▶ Work item
Copy exactly, and only, the lines from the one with "This screenshot has width=1400, height=868." to the end of the listing; omit pictures.

Records for the exercise START

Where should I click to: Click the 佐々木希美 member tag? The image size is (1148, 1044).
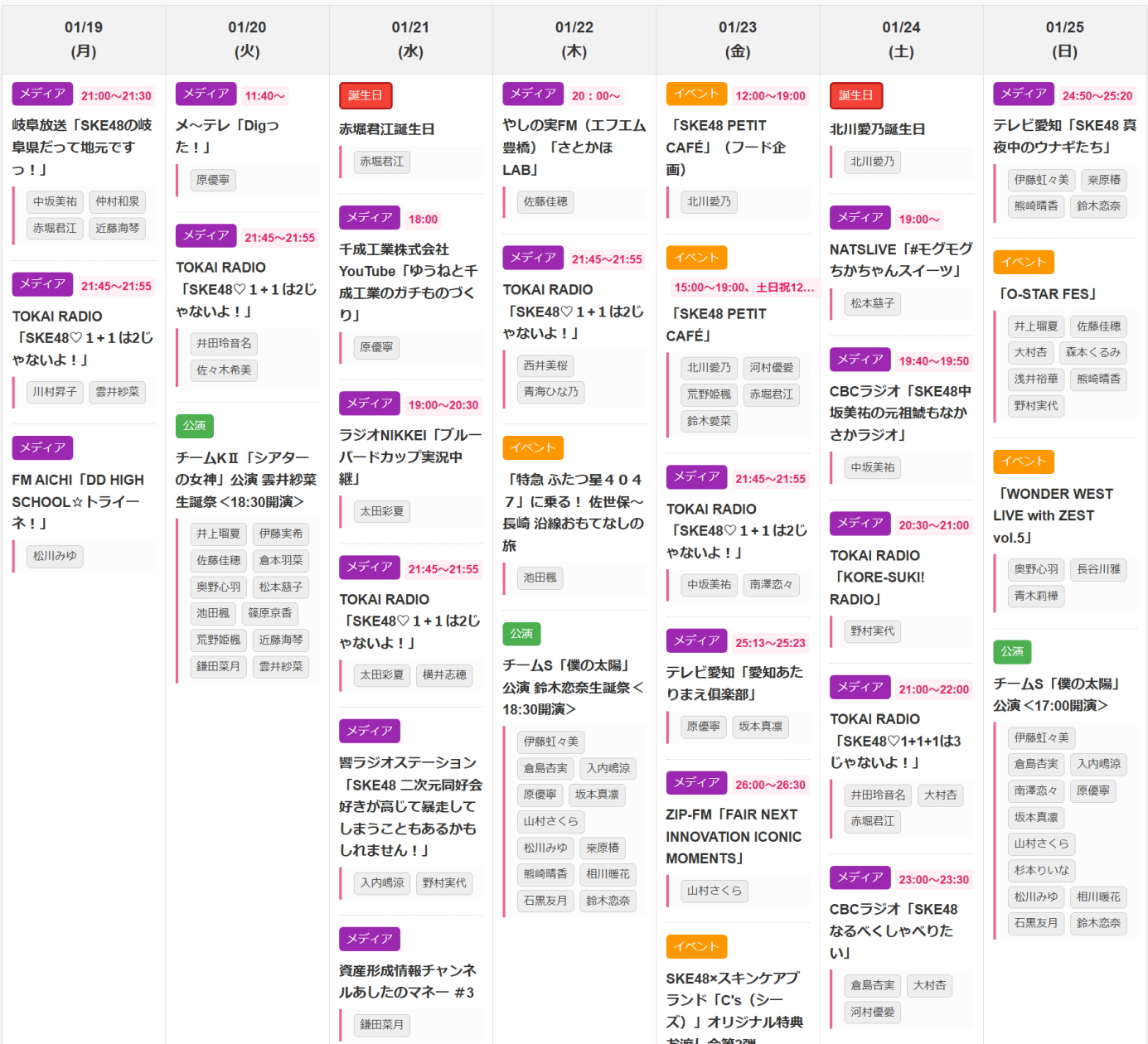click(x=224, y=370)
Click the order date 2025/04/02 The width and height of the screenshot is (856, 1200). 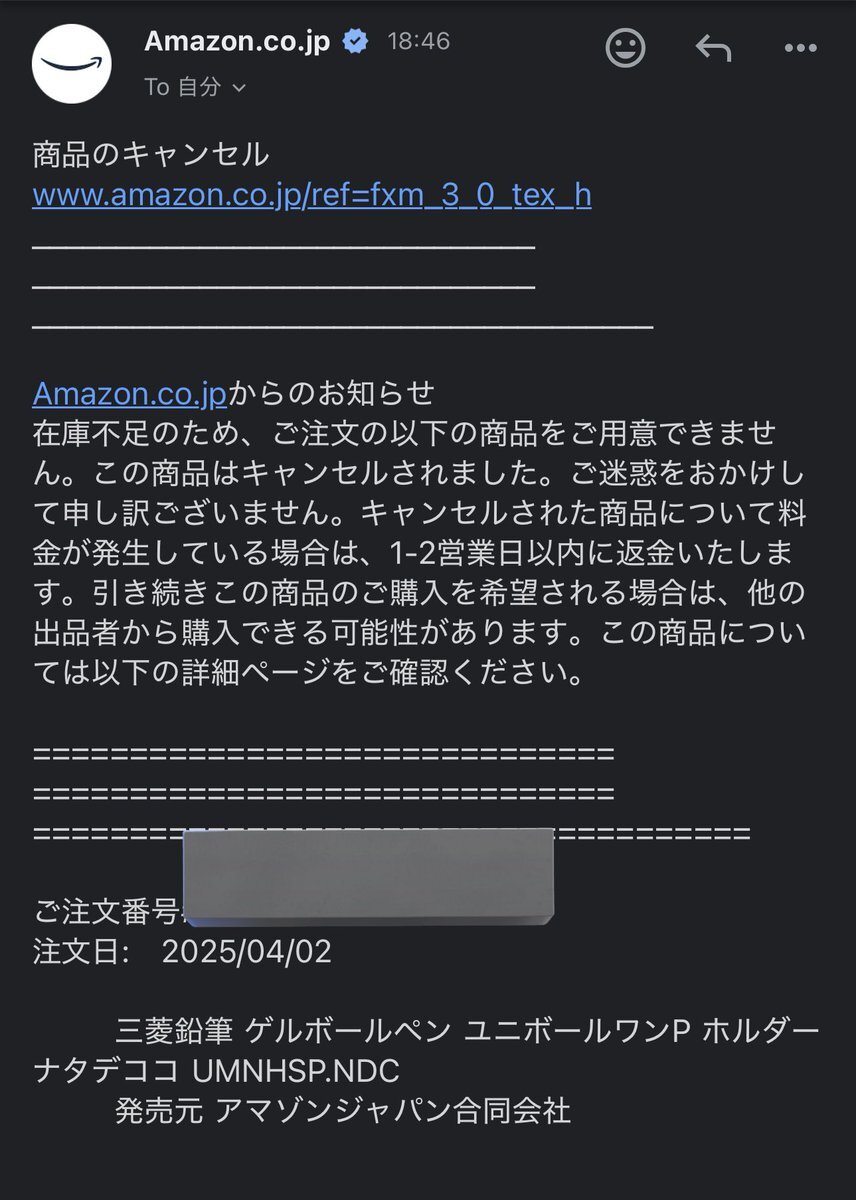pyautogui.click(x=246, y=951)
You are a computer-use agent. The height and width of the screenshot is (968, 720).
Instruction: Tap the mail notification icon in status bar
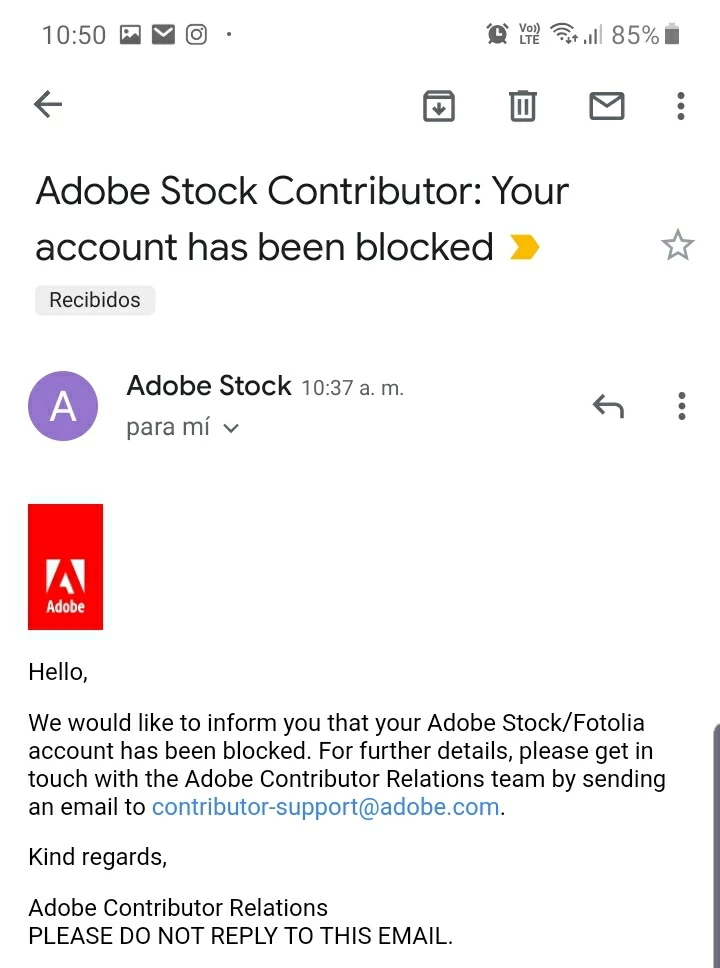click(163, 35)
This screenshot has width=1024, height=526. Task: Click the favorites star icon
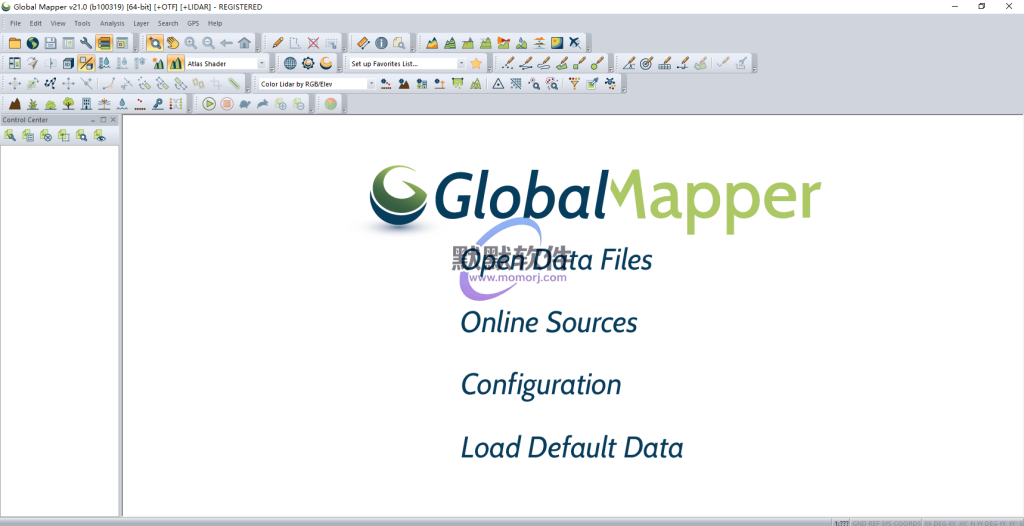476,63
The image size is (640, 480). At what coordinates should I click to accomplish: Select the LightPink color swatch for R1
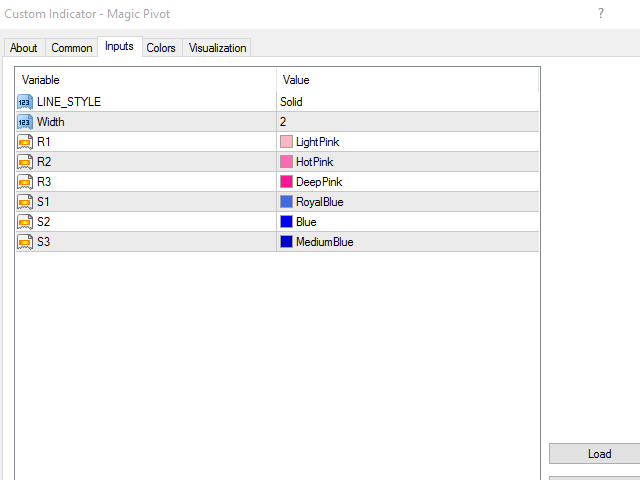287,142

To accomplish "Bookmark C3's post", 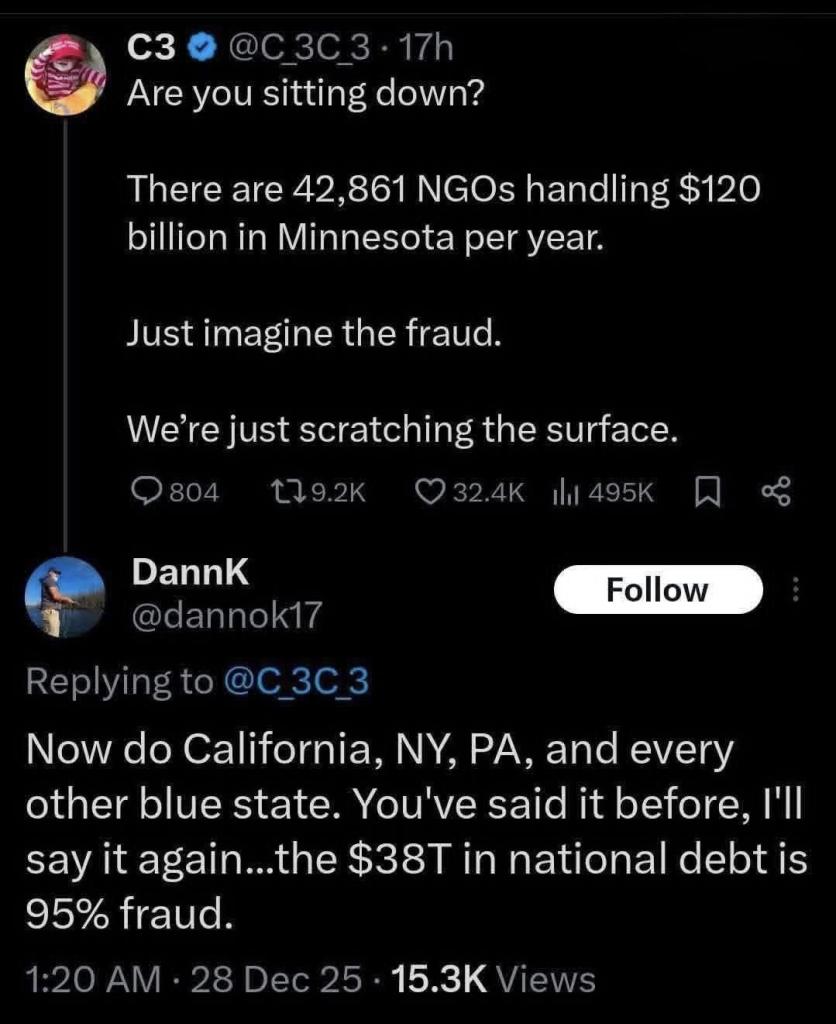I will pyautogui.click(x=705, y=492).
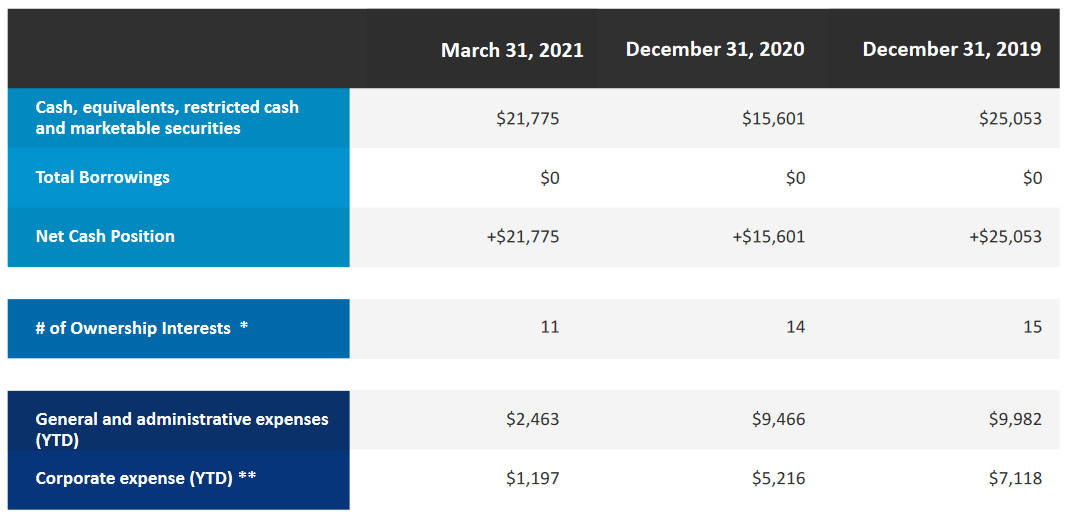
Task: Select the $7,118 corporate expense value
Action: pyautogui.click(x=1015, y=478)
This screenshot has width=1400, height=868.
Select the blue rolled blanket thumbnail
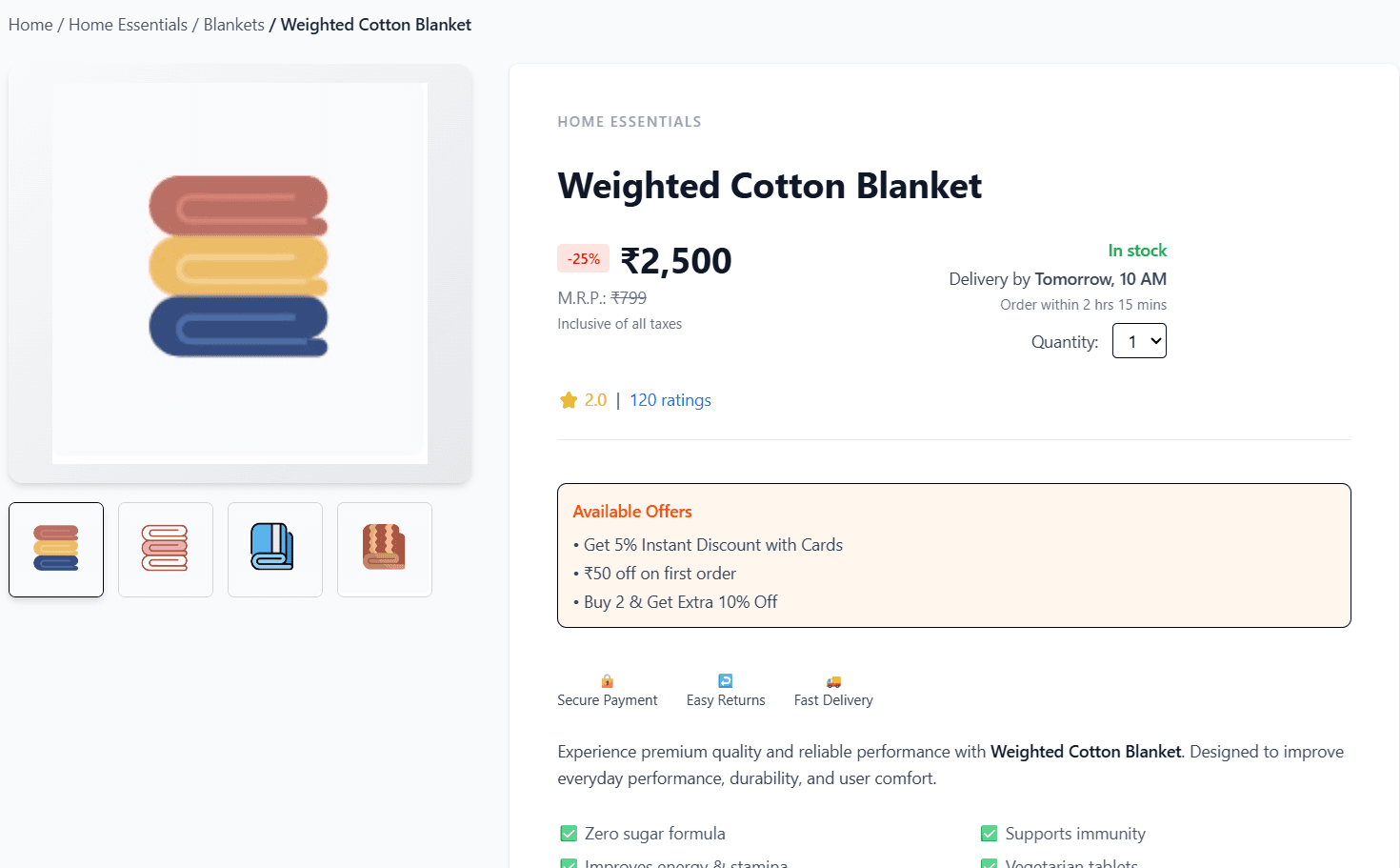click(x=275, y=550)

Records for the exercise END

▶ Task answer
This screenshot has width=1400, height=868.
Select the blue rolled blanket thumbnail
click(x=275, y=550)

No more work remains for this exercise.